Sometimes, one has something to say on a topic but it doesn’t merit a whole essay. Tis the season. While I live well away from NYC and visit infrequently now, I still regard the place as a peripheral stomping ground. My mother spent a significant part of her youth growing up on Statin Island though that had no direct impact on my upbringing. Even though I’m entirely pessimistic about the short-term prospects for the city, I have some small hope that the social tide will eventually turn away from the current trajectory of ruin. They may yet get a small window of opportunity before plunging into ultra-Gotham.
The Mayor
I’ve been watching the evolution of news in New York City as Mayor Mamdani flounders. $ Billions here, $ billions there, much of it robbed from essential services and big chunks $ begged off of Governor Hochul to the detriment of the rest of the state and because she can never say no.
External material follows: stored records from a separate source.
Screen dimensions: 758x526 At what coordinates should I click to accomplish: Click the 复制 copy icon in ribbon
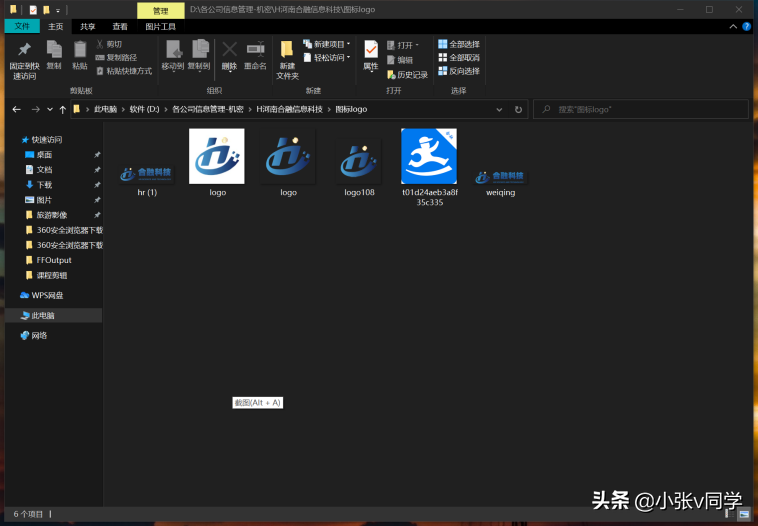[54, 49]
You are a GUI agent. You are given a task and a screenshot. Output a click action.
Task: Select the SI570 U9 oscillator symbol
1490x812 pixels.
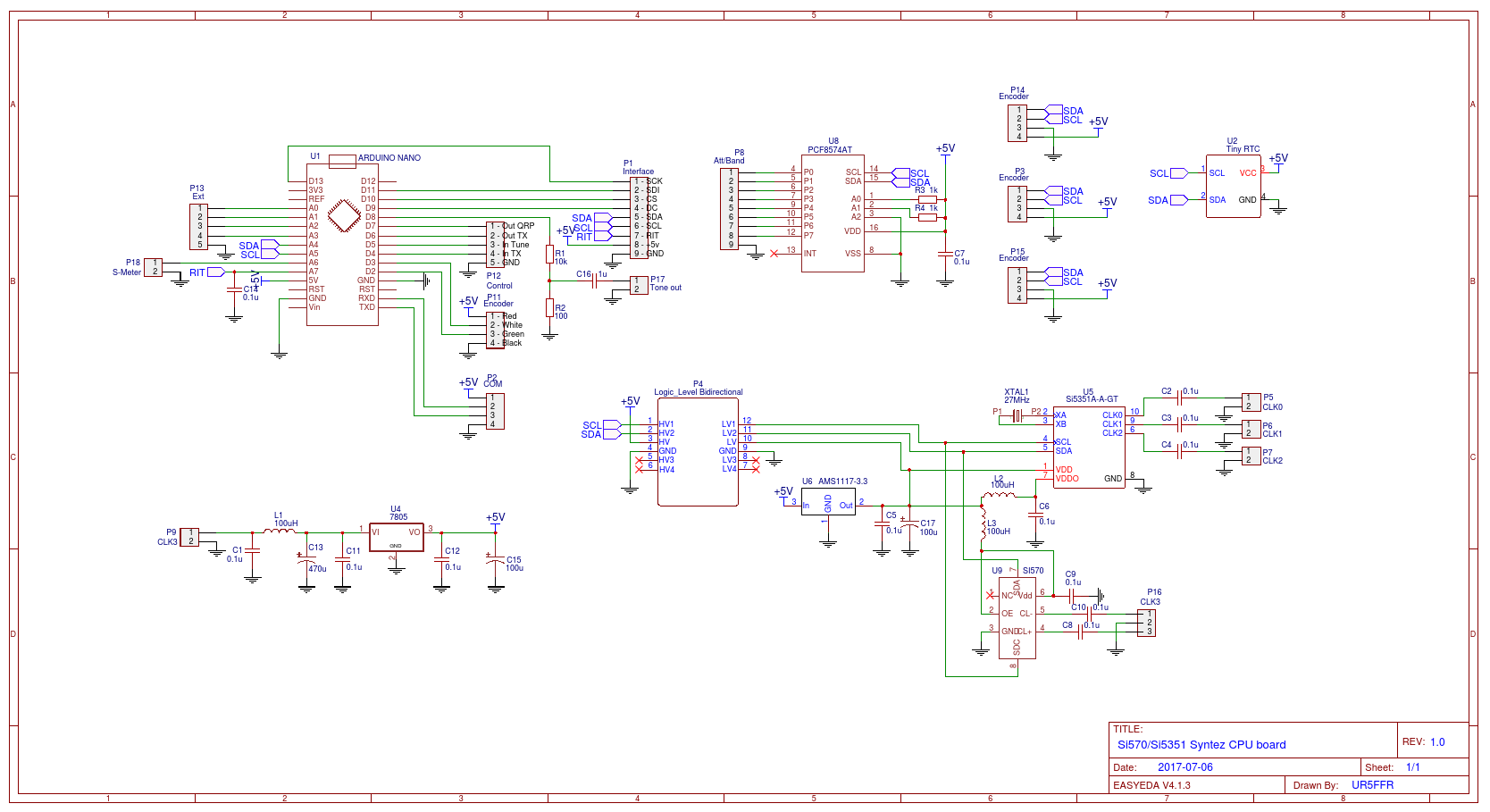[1017, 618]
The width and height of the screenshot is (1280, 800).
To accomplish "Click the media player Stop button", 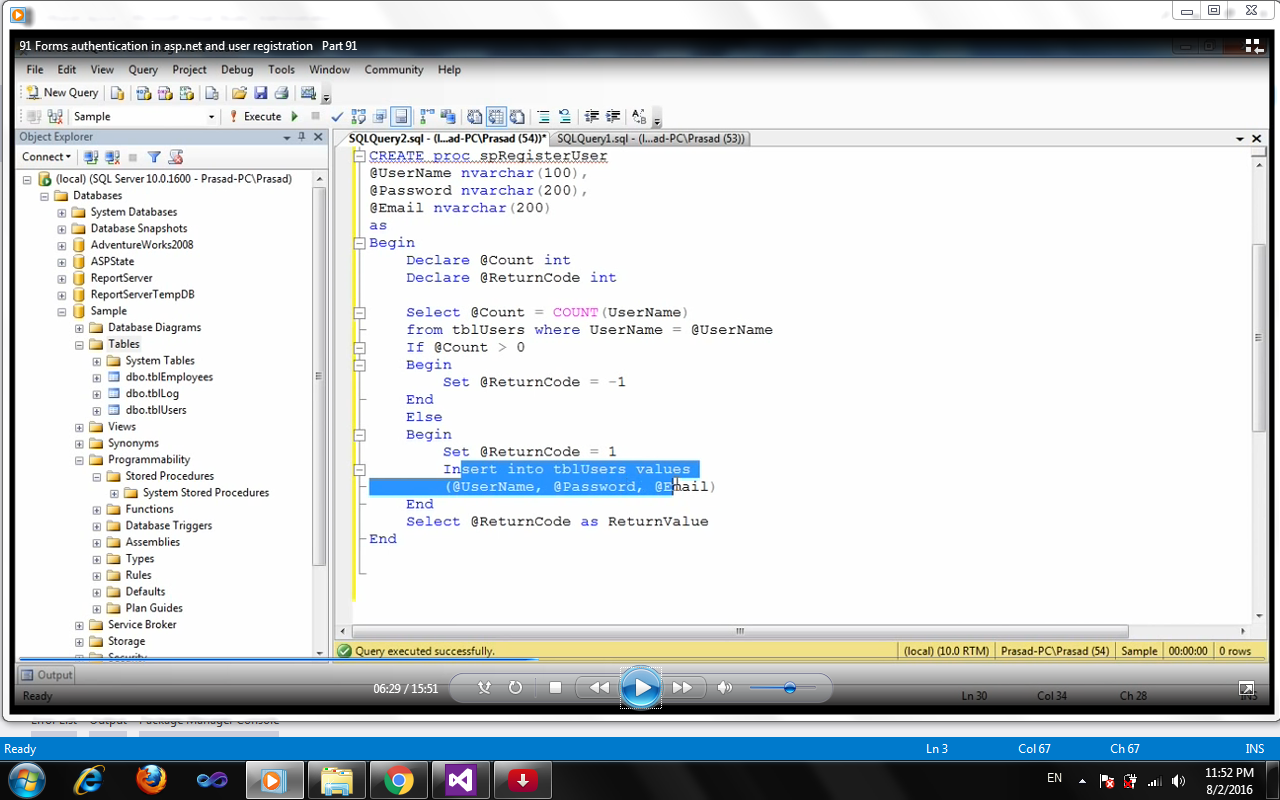I will click(x=555, y=688).
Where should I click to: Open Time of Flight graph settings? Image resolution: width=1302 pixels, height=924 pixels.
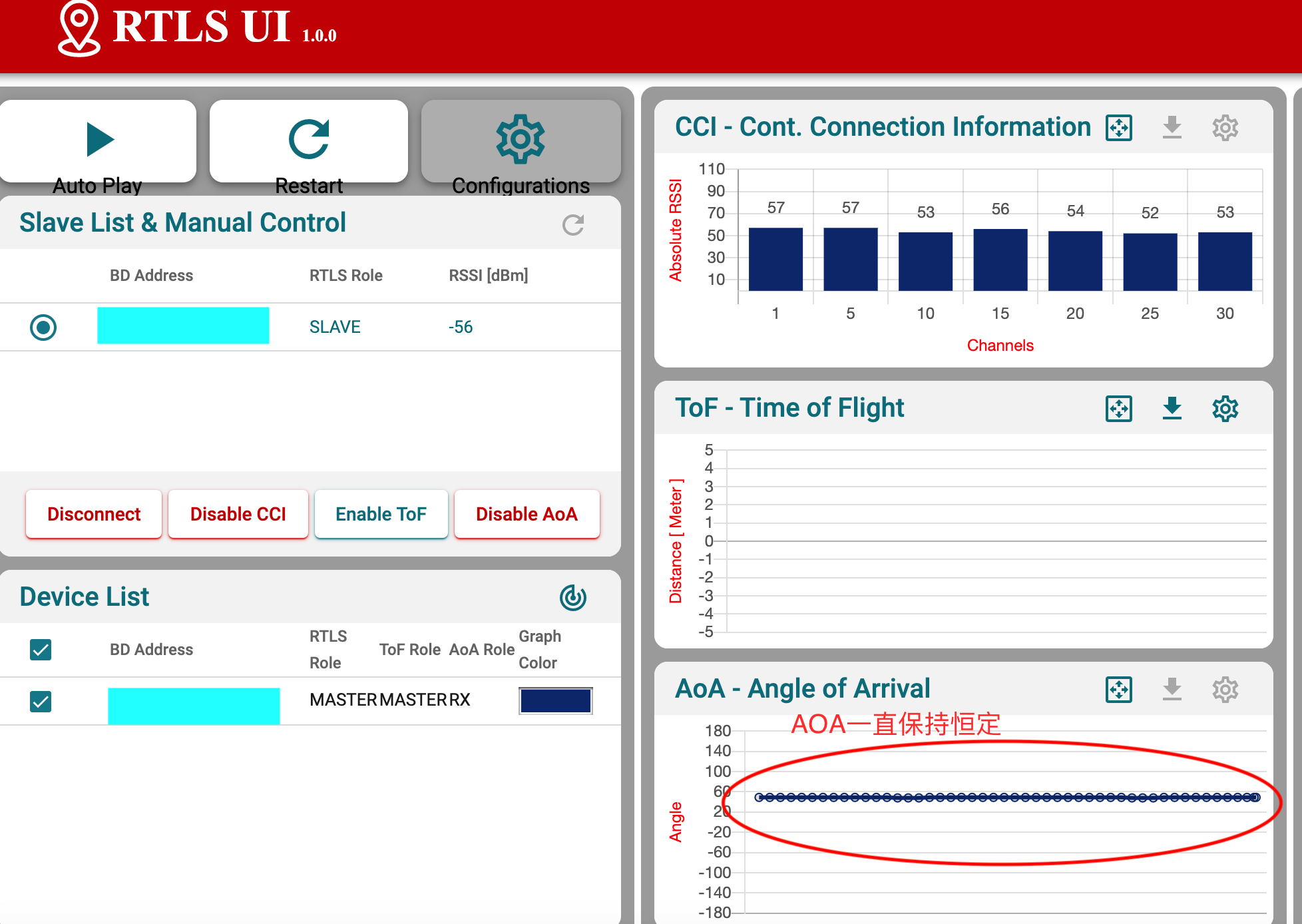point(1225,408)
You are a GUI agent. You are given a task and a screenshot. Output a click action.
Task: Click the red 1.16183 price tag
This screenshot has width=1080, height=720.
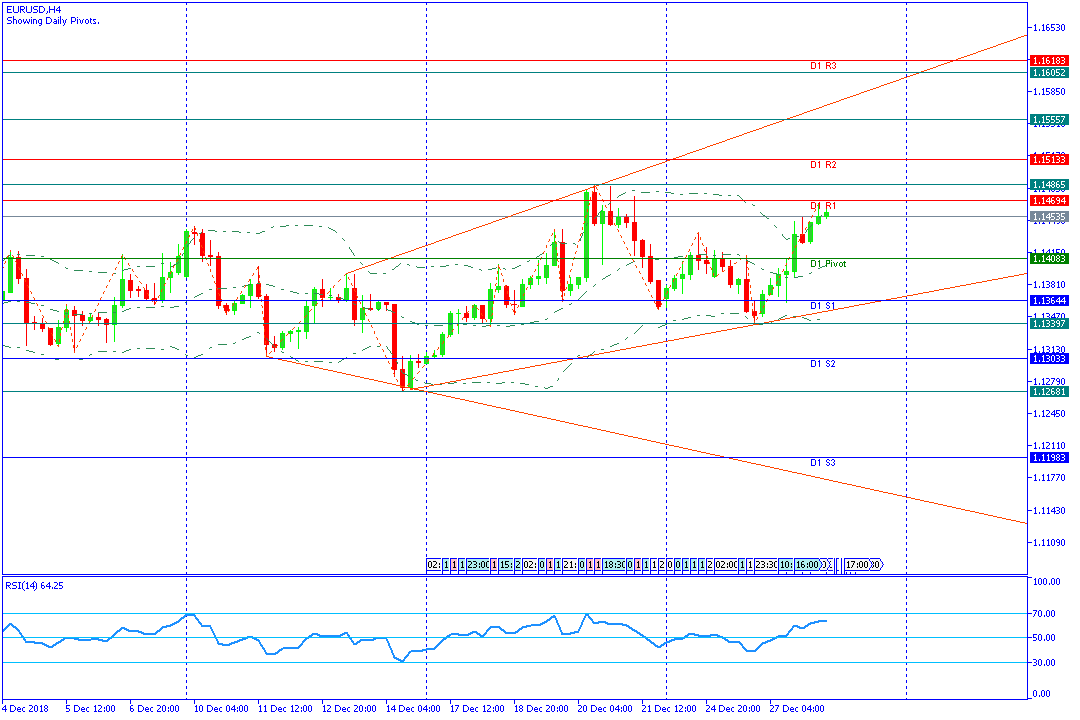click(1050, 61)

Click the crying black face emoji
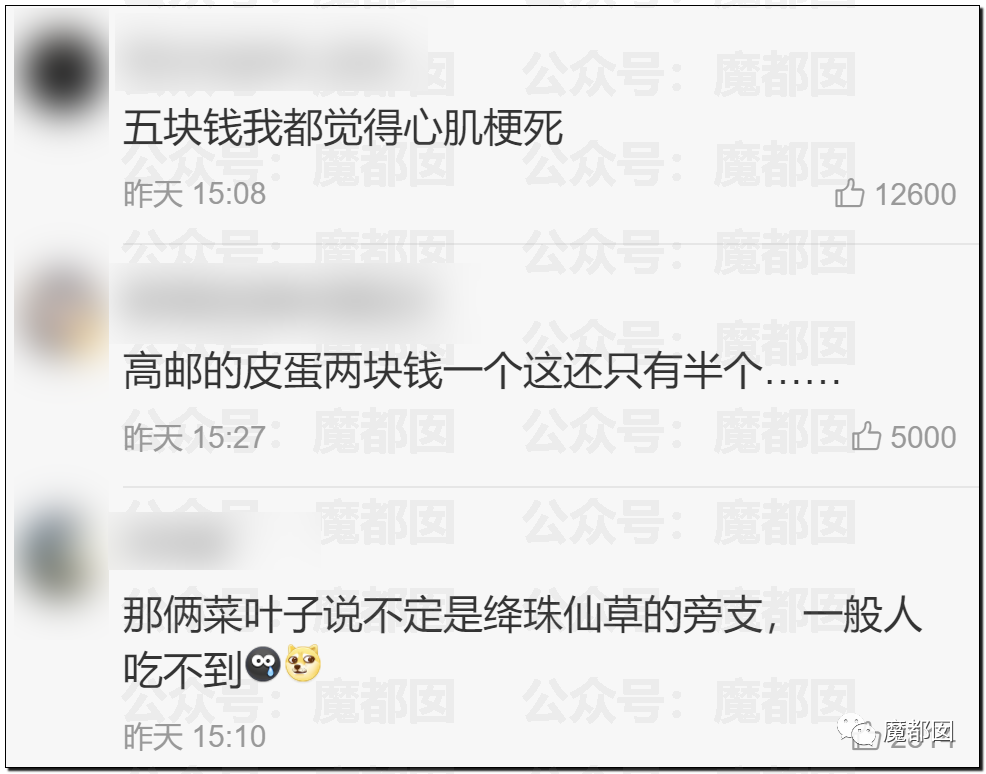[x=263, y=664]
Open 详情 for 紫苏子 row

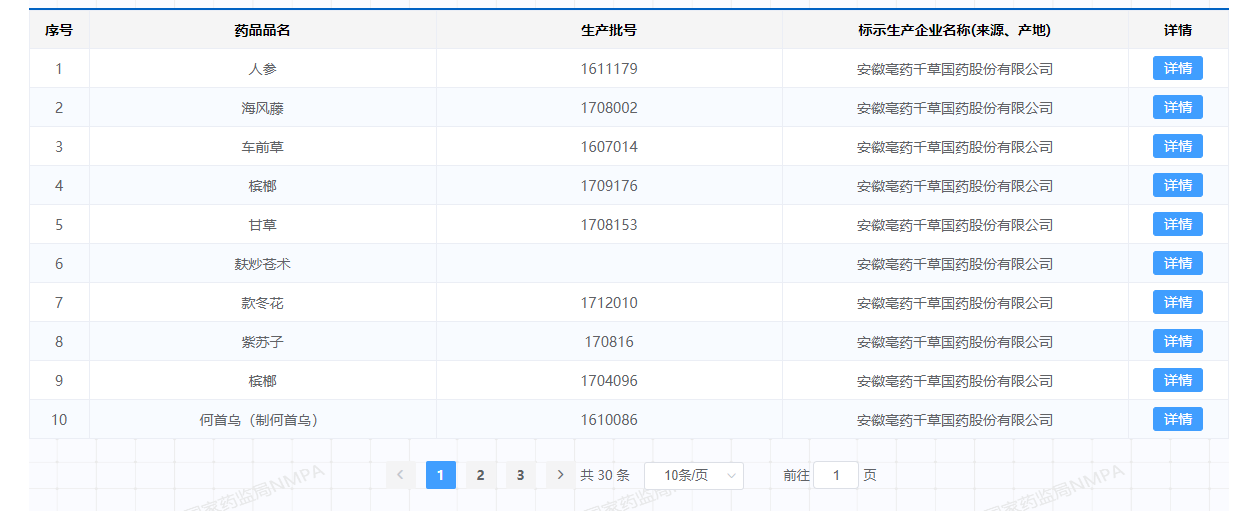coord(1177,342)
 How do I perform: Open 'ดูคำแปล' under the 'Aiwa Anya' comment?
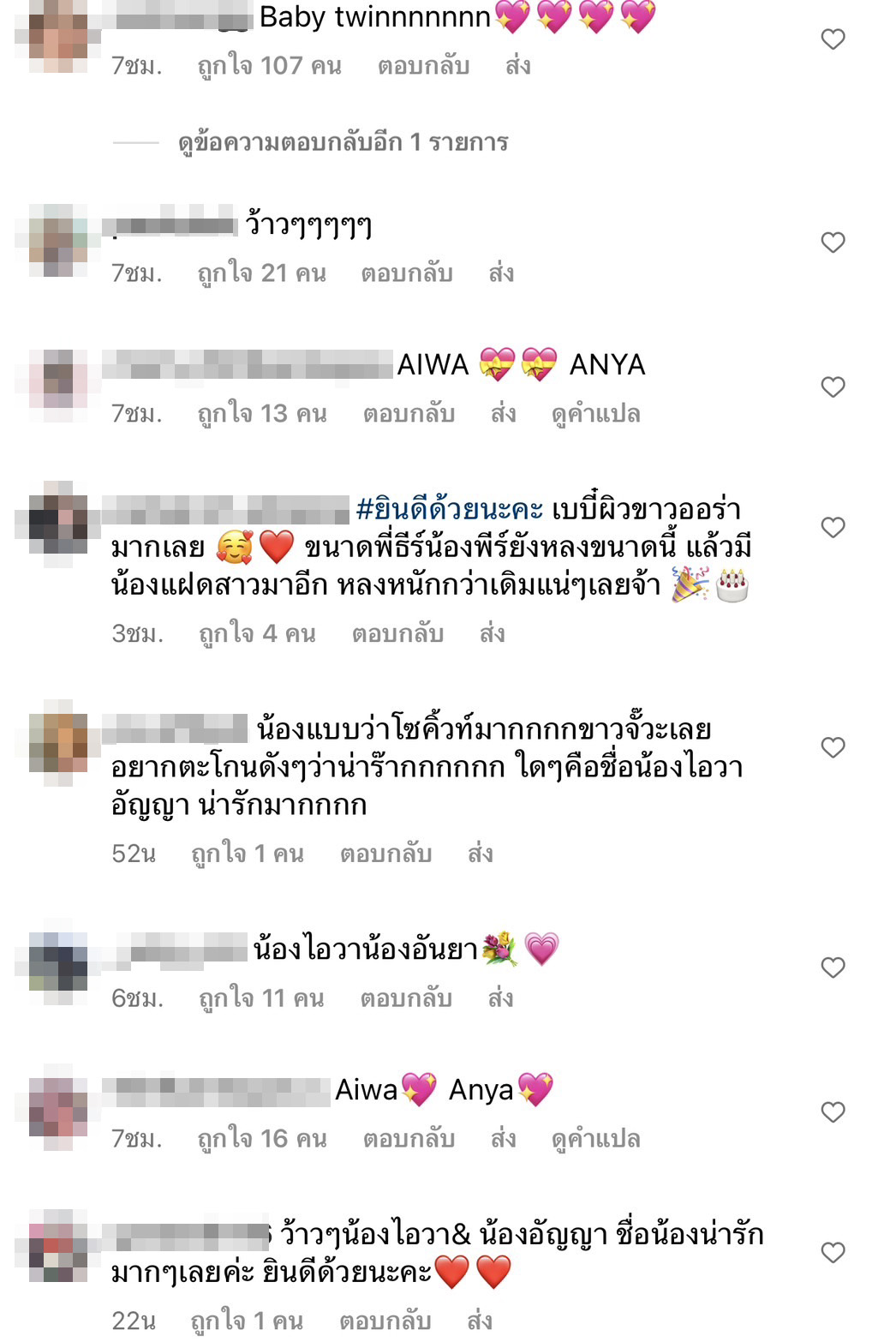tap(596, 1139)
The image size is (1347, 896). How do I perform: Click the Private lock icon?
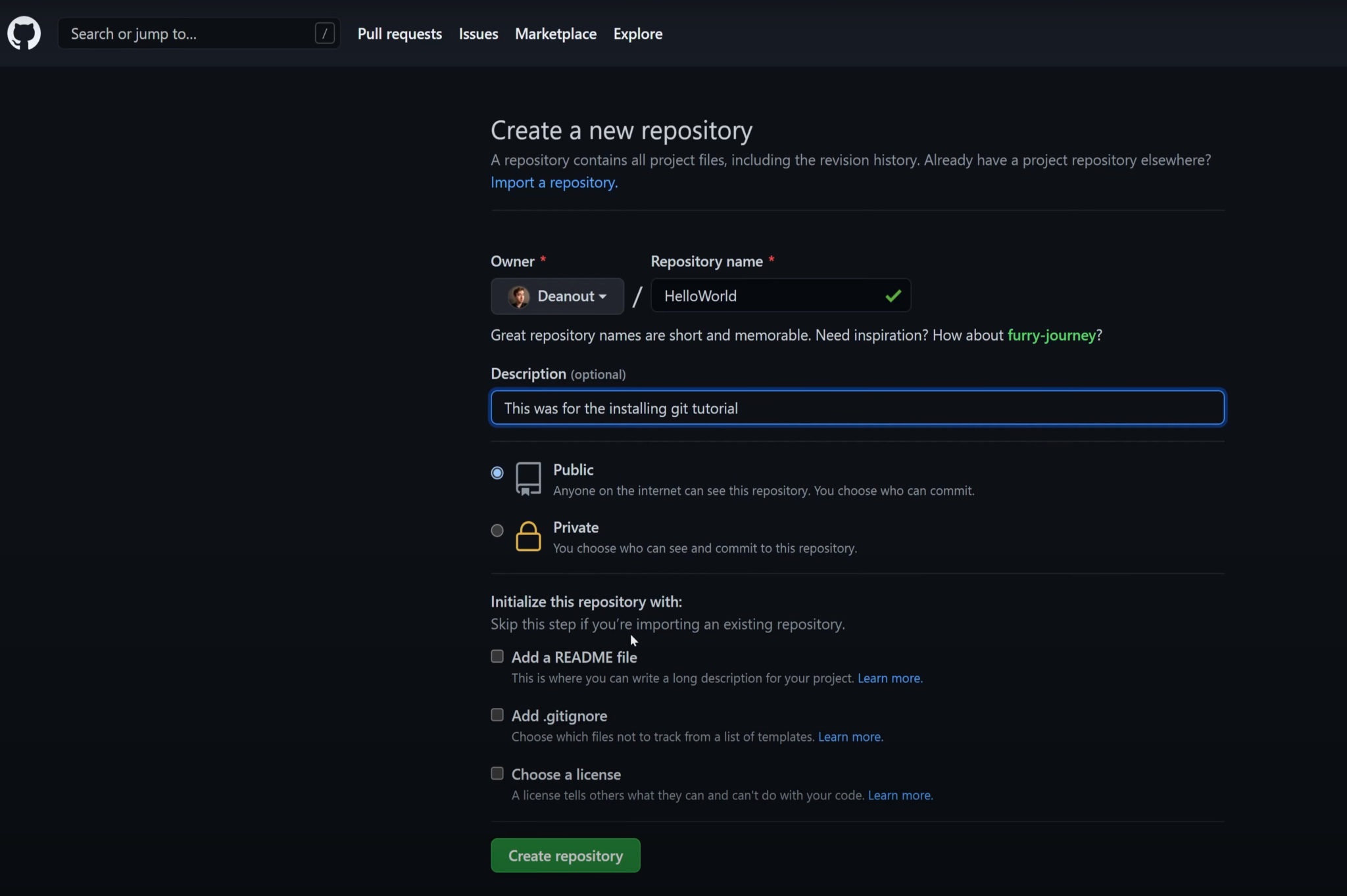coord(529,536)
I doubt she has a brain but she certainly has no spine. The end result of all of this isn’t socialist utopia, it’s pure grift. Rhetoric about ‘for the people’ is just optics and they hardly bother to be compelling about it anymore. The redistribution of wealth is from the people, the producing class, to the mayor’s friends, pets, and mostly shadow orgs. In all of this is a strong side of promoting Islamic conquest in NYC and setting up the city’s Jews for an eventual pogrom, yes, a real one, not figurative. And that’s about it, that’s all there is here. NYC is not turning socialist after all. It is turning poorer and stupider and uglier as money, intelligence, and their main squeezes pack the U-Hauls and get out of Dodge.
Jews
Speaking of Jews, I’m baffled by the Jews of NYC. Of course, they’re far from homogenous but traditionally, they’ve always been Democrat. Nothing scientific here but the read I get, primarily from following events via the New York Post, is that they are all now at least marginally aware that progressive liberalism of which they are charter members, has turned against them in biblical proportions. They see this, they blink, a few of them voice their concern, occasionally a little alarm, and they do nothing. It’s like the city is prepping the gas chambers around them and they just sit there watching it all happen. I can’t and won’t predict the scale of real violence that might someday be unleashed against them, or when, but it’s building and I believe it’ll happen relatively soon. Someday, mark my words, the Jews of NYC will have their apartments and stores ransacked and they’ll still be supporting Democrats. It’s like some kind of guilt or extinction complex.
Colbert
Speaking of progressive liberalism, there is Colbert, now gone from the airwaves. A more deserving riddance was hardly ever had. It’s not that he was a bad comic but he was. It’s not that he was a smooth approachable progressive liberal, because he wasn’t. He was simply an arrogant dogmatic tool. He once had talent. Ironically, if he had had a more sophisticated approach to liberalism embedded in the manner of his natural former talent, he could have advanced his cause more effectively. Rather than working the pregnant pause, the side glance, or the double entendre, he adopted the charm of a death camp comandante. Colbert in the end was just a mean fool.
Jerry Saltz
Speaking of beauty, I’ve had some thoughts on my mind about New York art critic Jerry Saltz, friend of Bill [Clinton – back in the day]. I follow him on FB as he’s a public figure, is published, and is a working member of the art trade. I mention him here because, besides being part of the NY intelligentsia, his social and political disposition strikes me as a typical New Yorker. He’s a passionate Trump hater, but yet is occasionally thoughtful. He’s essentially a degenerate soul but also mainstream. He has blue collar roots but he somehow mastered the academic lingo that curators speak to one another which is mostly made-up bullshit to the average man. He appears to be watching the gradual ruin of NYC vis a vis the mayor he backed, and remains conspicuously silent even though during his campaign, he was gleeful that Zo would burn it all down. In the manner of his trade demographic, he loves the notions of socialism – this comes natural to poor artists – but also has that typical burning envious love hate relationship with wealth. His appetite in art is for the pervy, nihilistic, and edgy sloppiness but he occasionally escapes to beauty of rural Connecticut. At the end of the day, who’s side is he really on?